Fatherhood Cuts Men's Testosterone

Tuesday, 13 Sep 2011 07:11 AM

Dads who spend time with their children have lower levels of testosterone than single guys, according to a study that suggests family men experience a biological shift that may awaken their nurturing side.

While higher testosterone is considered beneficial for finding a partner, the male virility hormone drops once a stable relationship is formed and slides again during child-rearing, according to the study, published Tuesday in the Proceedings of the National Academy of Sciences. Researchers examined more than 600 men in the Philippines over about a five-year period.

The findings add to evidence that human males have evolved in ways that “facilitate their role as fathers and caregivers as a key component of reproductive success,” the researchers said in the study. Testosterone appears to mediate the tradeoff between mating and parenting in humans, they said.

“The men with the highest testosterone levels were more likely to become fathers by the time we followed up with them five years later,” said Christopher Kuzawa, a study author and an associate professor of anthropology at Northwestern University, in an interview. “Once they became fathers, their testosterone plummeted, quite a bit, more than any of the other groups.”
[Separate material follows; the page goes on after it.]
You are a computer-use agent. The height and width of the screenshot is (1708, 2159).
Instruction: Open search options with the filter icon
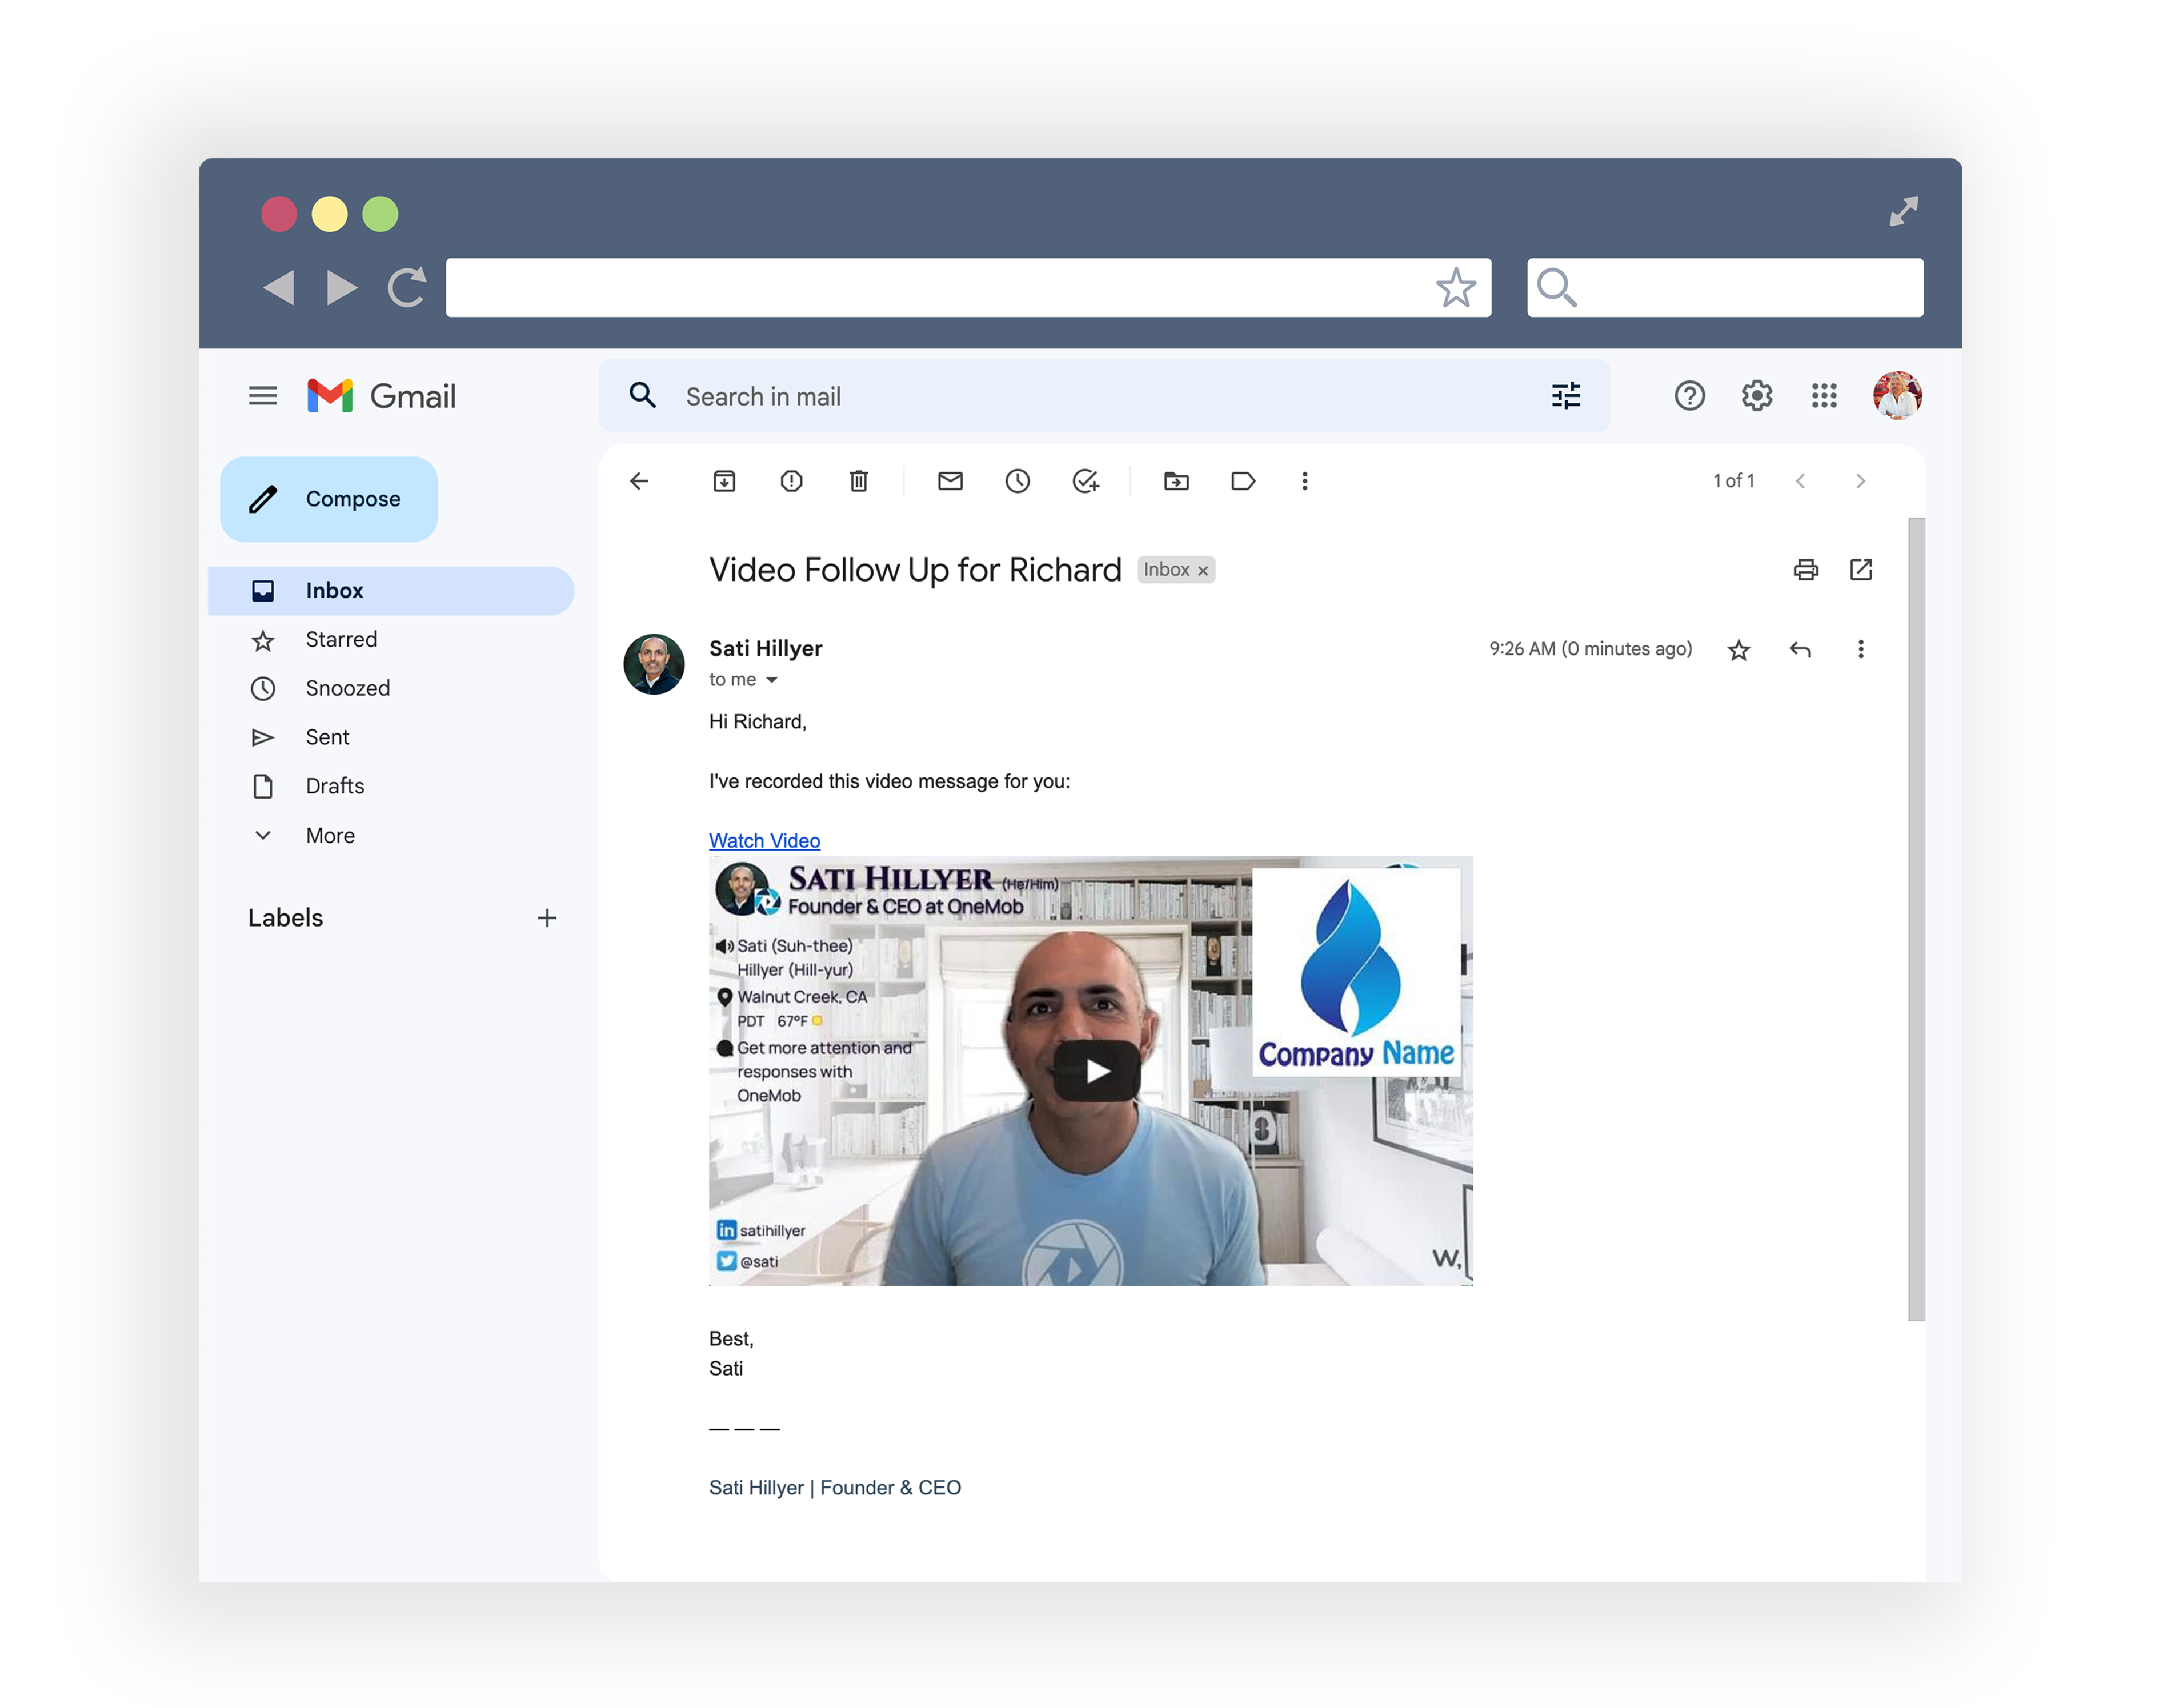(1565, 396)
Testosterone is a hormone that promotes the development of male reproductive tissue and helps muscle, bone, and hair growth. Previous studies have shown that testosterone levels at the high end of a normal range are associated with lower amounts of blood fats and cholesterol, obesity, glucose intolerance, and diabetes. The abuse of testosterone, which can be taken as a supplement, is linked to increased risks of cardiovascular disease and sudden death.

Tracking Changes
Researchers first measured testosterone of single men in their early 20s who didn’t have children in 2005, then followed up 4 1/2 years later. Participants who reported during the later interview spending three hours or more with their children during the day had the largest declines in hormone levels, the study found.

Previous studies have shown that fathers in general have lower testosterone levels than single men without children. The prior research didn’t determine if men who started with lower levels of the hormone were more likely to enter into stable relationships and have children. The new study showed the opposite, Kuzawa said.

“There’s a lot of folk ideas out there about what testosterone is all about, but in the scientific community there’s much less certainty about this,” he said. “It’s not clear for instance that the decline in testosterone that we’re showing is going to influence someone’s libido, or have major effects in a lot of the things that men would care about.”